Agents need to know what a tool does to the world before calling it. Descriptions should go beyond structured annotations to explain consequences.

Conciseness5/5

Is the description appropriately sized, front-loaded, and free of redundancy?

The description is extremely concise at just two words, with zero wasted text. It's front-loaded and to the point, though this conciseness comes at the cost of completeness. Every word earns its place by directly stating the action, but it lacks necessary detail.

Shorter descriptions cost fewer tokens and are easier for agents to parse. Every sentence should earn its place.

Completeness1/5

Given the tool's complexity, does the description cover enough for an agent to succeed on first attempt?

Given the complexity of a list operation with filtering parameters, no annotations, and no output schema, the description is severely incomplete. It doesn't explain what 'clusters' are in this context, how results are returned, or any behavioral aspects. For a tool with 2 parameters and no structured guidance, this description fails to provide adequate context for an AI agent.

Complex tools with many parameters or behaviors need more documentation. Simple tools need less. This dimension scales expectations accordingly.

Parameters3/5

Does the description clarify parameter syntax, constraints, interactions, or defaults beyond what the schema provides?

The input schema has 100% description coverage, with clear parameter descriptions for 'hypervisor' and 'zoneid.' The tool description adds no additional parameter semantics beyond what's already in the schema.
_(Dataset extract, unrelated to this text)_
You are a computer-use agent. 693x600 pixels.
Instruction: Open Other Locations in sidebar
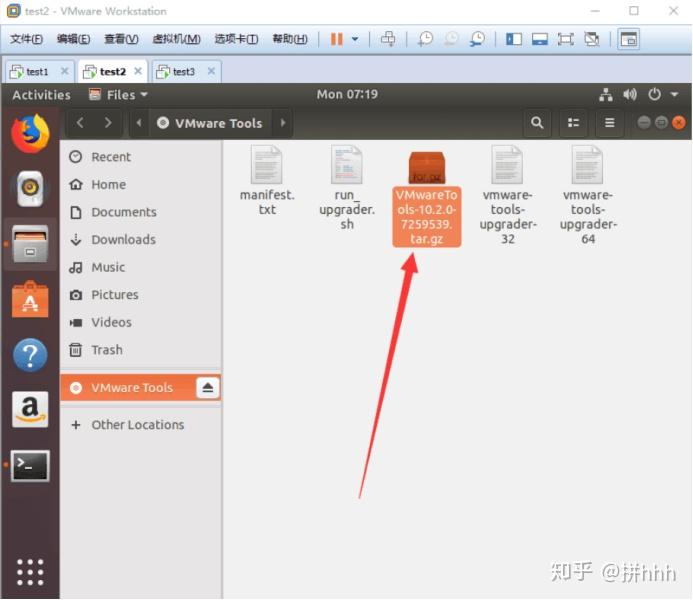tap(137, 425)
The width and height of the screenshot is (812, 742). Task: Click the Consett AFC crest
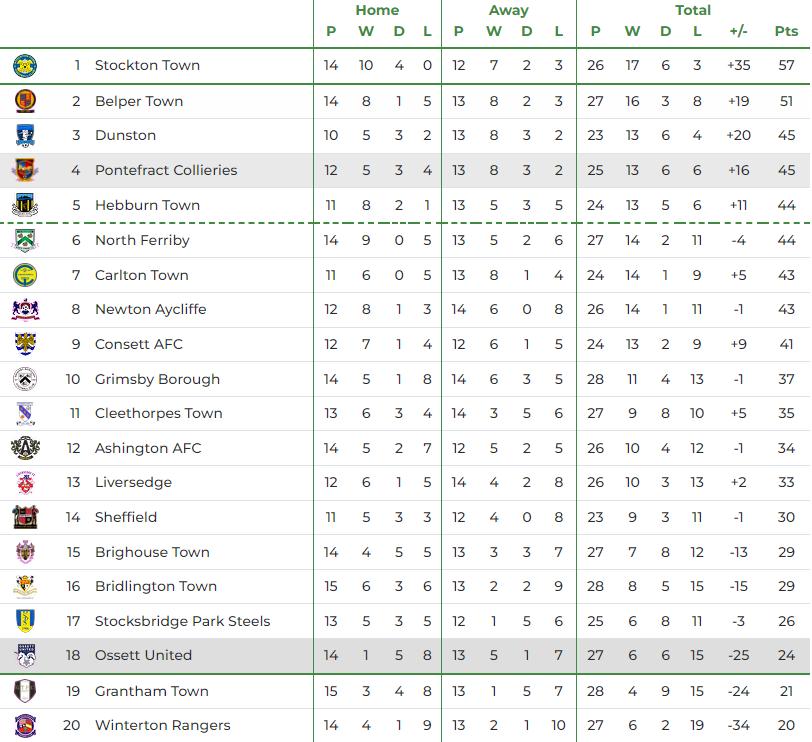[25, 345]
According to the rules, when schema_description_coverage is high (>80%), the baseline score is 3 even with no param info in the description.

Input schemas describe structure but not intent. Descriptions should explain non-obvious parameter relationships and valid value ranges.

Purpose2/5

Does the description clearly state what the tool does and how it differs from similar tools?

The description 'List clusters' is a tautology that merely restates the tool name without adding any meaningful context. It doesn't specify what type of clusters (compute, storage, network?) or what resource scope (all clusters? filtered?). While it includes the verb 'list,' it lacks the specificity needed to distinguish this tool from other list_* siblings like list_hosts or list_zones.

Agents choose between tools based on descriptions. A clear purpose with a specific verb and resource helps agents select the right tool.

Usage Guidelines1/5

Does the description explain when to use this tool, when not to, or what alternatives exist?

The description provides no guidance on when to use this tool versus alternatives. It doesn't mention any prerequisites, context for filtering (e.g., hypervisor or zoneid parameters), or relationship to sibling tools like list_hosts or list_zones that might overlap in functionality. This leaves the agent with no usage context.

Agents often have multiple tools that could apply. Explicit usage guidance like "use X instead of Y when Z" prevents misuse.